Employers should always check:
That any labour provider has a valid GLAA licence number.
Employers should be concerned if:
- A labour provider holds their workers personal documentation and identification e.g passports/ID cards/bank documents - this breaches standard 3.2 and is a critical failure.
- A labour provider insists on using their own interpreters.
- Workers have no choice in transportation OR have to travel with the labour provider and pay for transport in order to work
- Workers are reliant on their labour provider, or another, for accommodation and food and appear to have no choice in this.
- Workers are unable to produce a contract of their terms and conditions.
- Workers are not able or willing to communicate freely and independently, e.g if a particular individual(s) always insist on interpreting for fellow workers.

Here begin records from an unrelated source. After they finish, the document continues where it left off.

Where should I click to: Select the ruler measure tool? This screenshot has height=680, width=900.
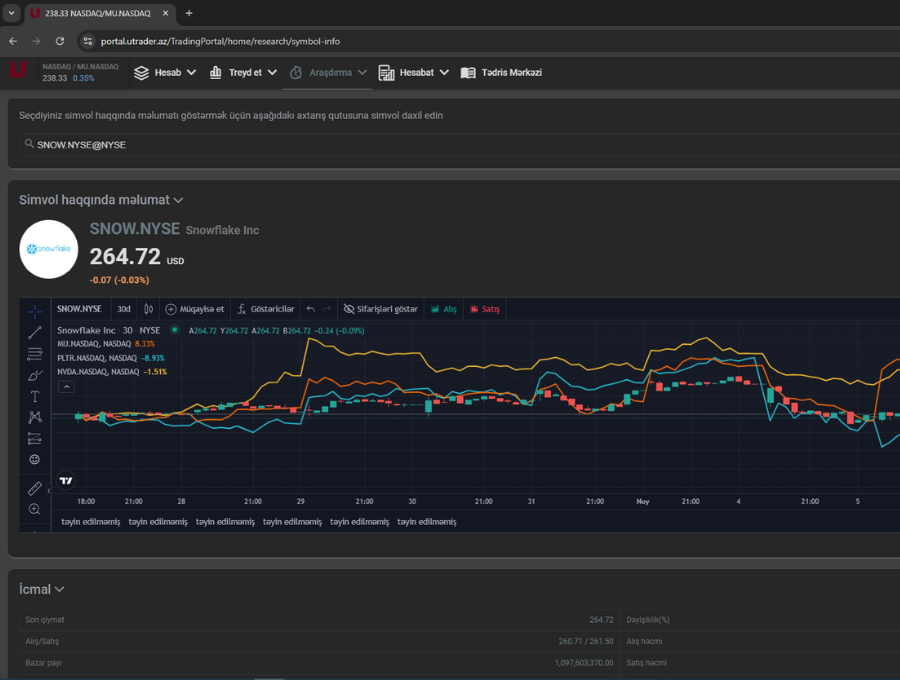tap(35, 489)
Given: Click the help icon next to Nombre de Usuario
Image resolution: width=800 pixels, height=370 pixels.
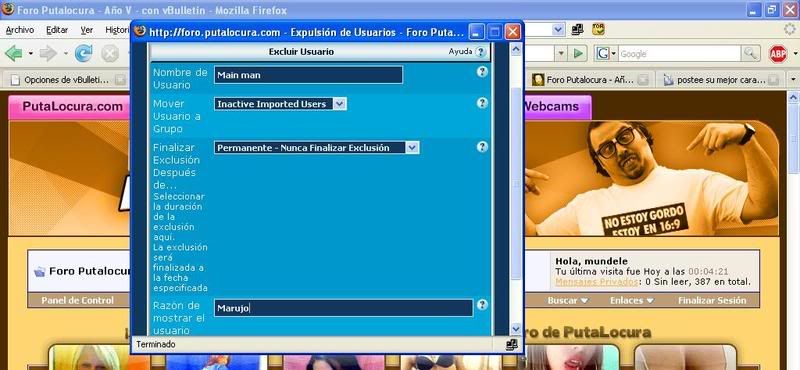Looking at the screenshot, I should click(x=482, y=72).
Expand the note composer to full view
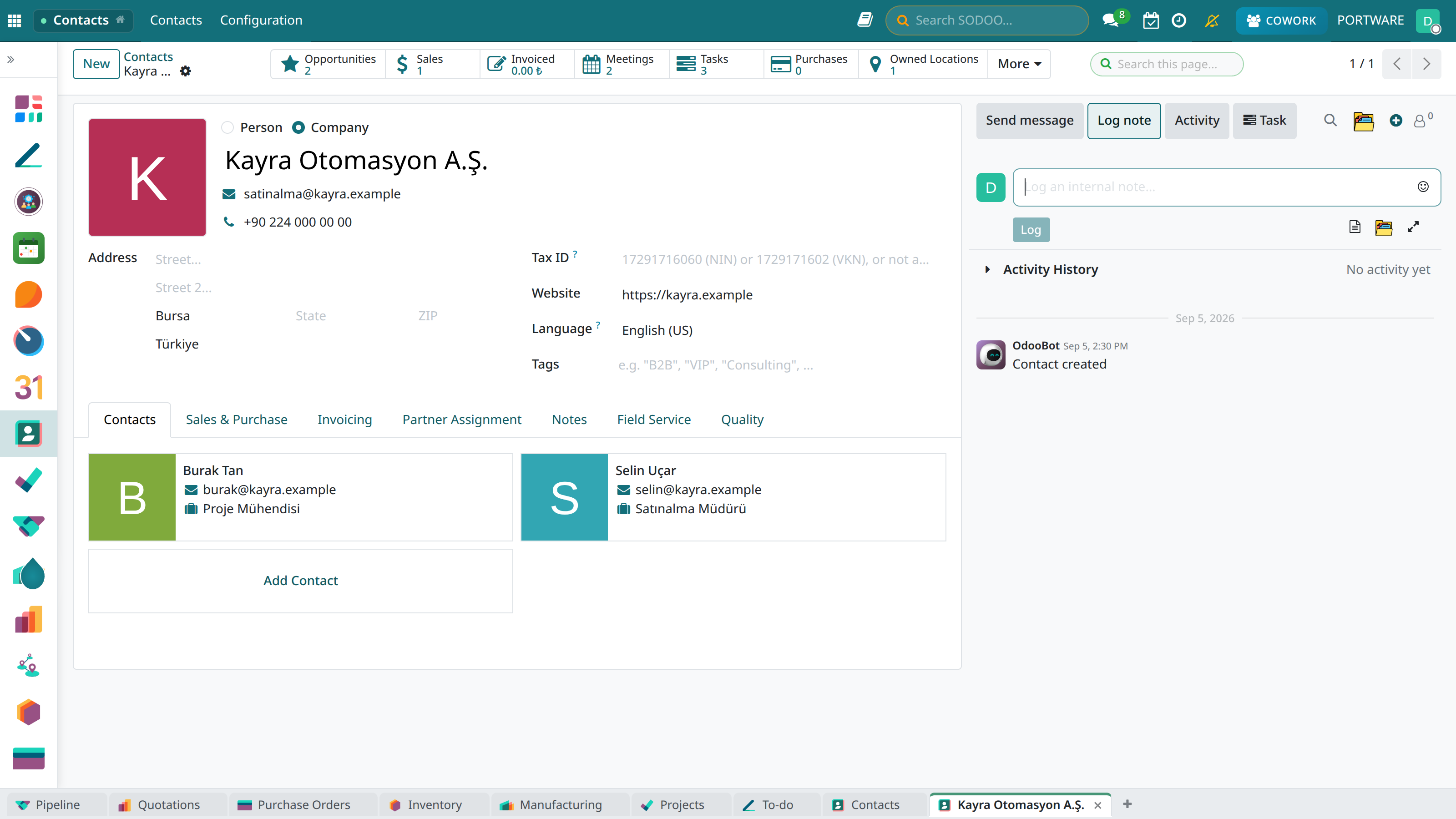 click(1413, 227)
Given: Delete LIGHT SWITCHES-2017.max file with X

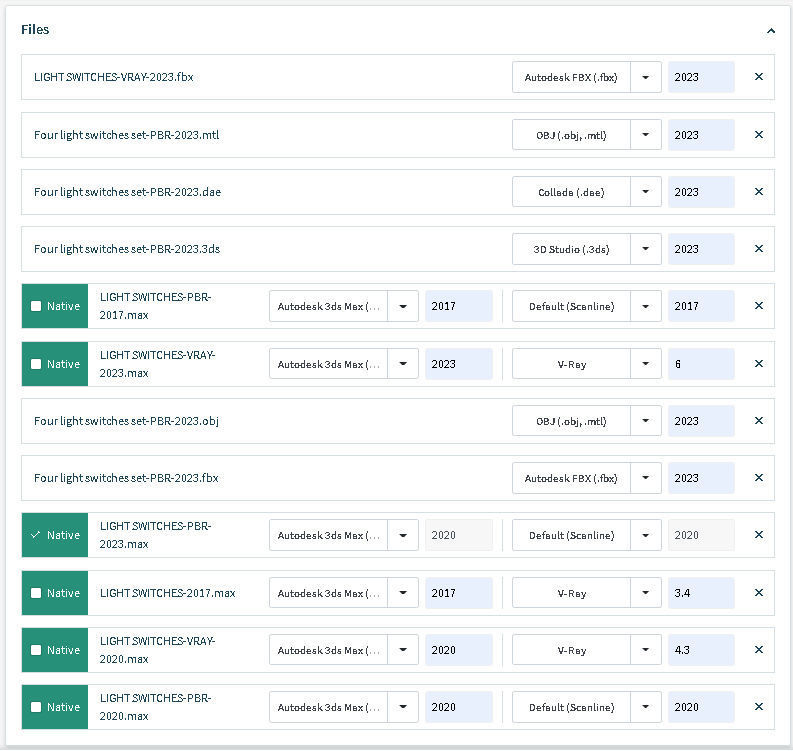Looking at the screenshot, I should tap(758, 593).
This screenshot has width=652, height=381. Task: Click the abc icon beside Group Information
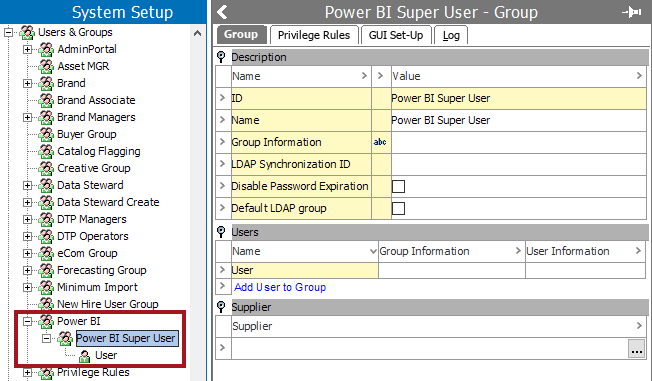point(380,142)
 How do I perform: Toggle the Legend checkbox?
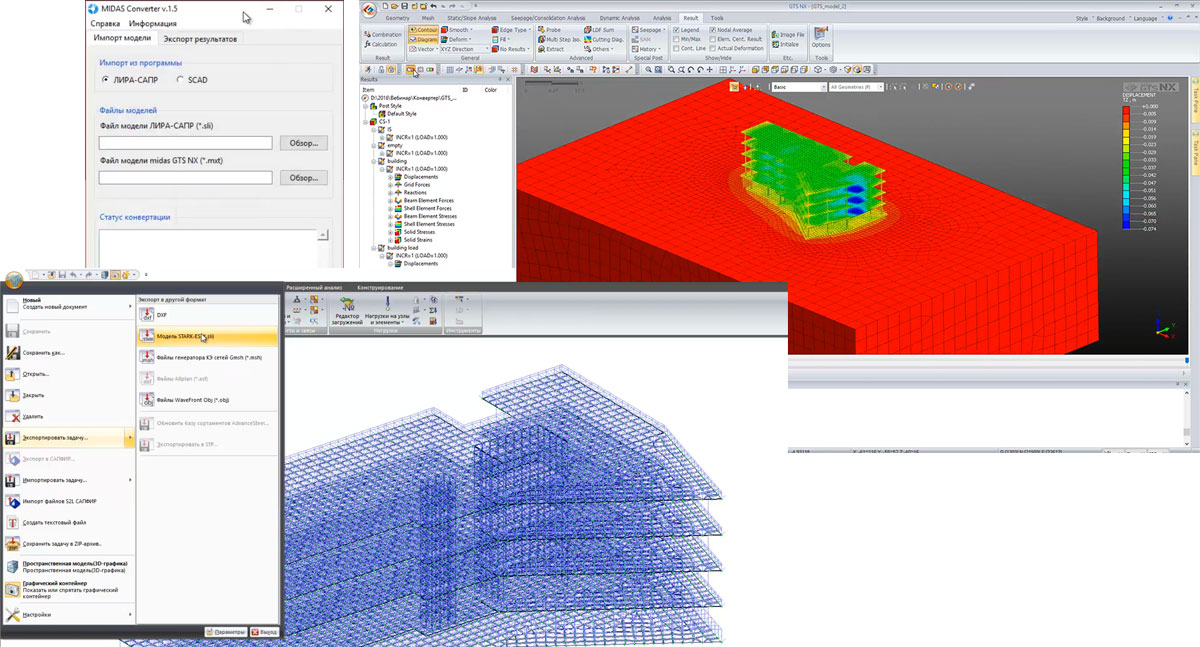tap(676, 30)
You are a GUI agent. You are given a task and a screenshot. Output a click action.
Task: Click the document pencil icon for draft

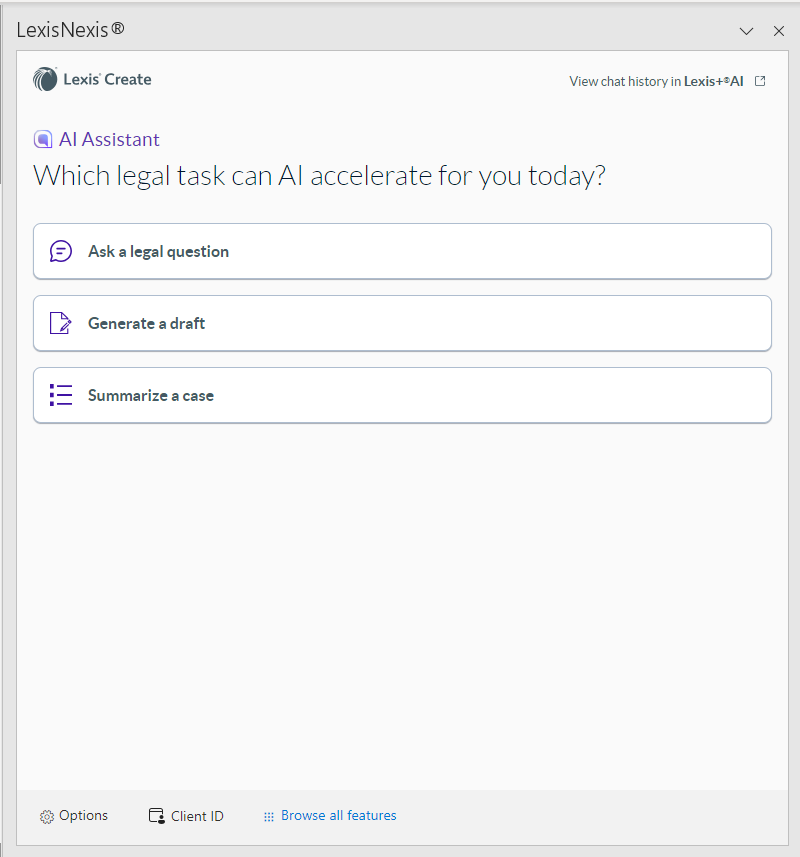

Signs that you may be being exploited
- you are not allowed contact with friends and family
- you have been forced to open a bank account or were told what to say when opening one
- you are provided unsanitary, crowded accommodation to live in
- you do not have a contract or written terms and conditions for work
you do not have control of your identity documents
- you do not have control of your bank card or banking documentation
- you do not receive a pay slip and your employer takes money from your wages before giving them to you
- you do not have free choice over where you live, what you eat and/or how you travel to work
- you have been made to register as self-employed even though you believe you work for another person
- you had to pay someone money for finding you work
- you were made false promises of work that did not exist when you arrived in the UK
- you owe your employer money which keeps increasing because you have to pay them for accommodation, food or transport
- you or your loved ones are subjected to violence, threats, intimidation
you are prevented from accessing medical facilities
- you are not provided with appropriate training or protective equipment for the work you are doing.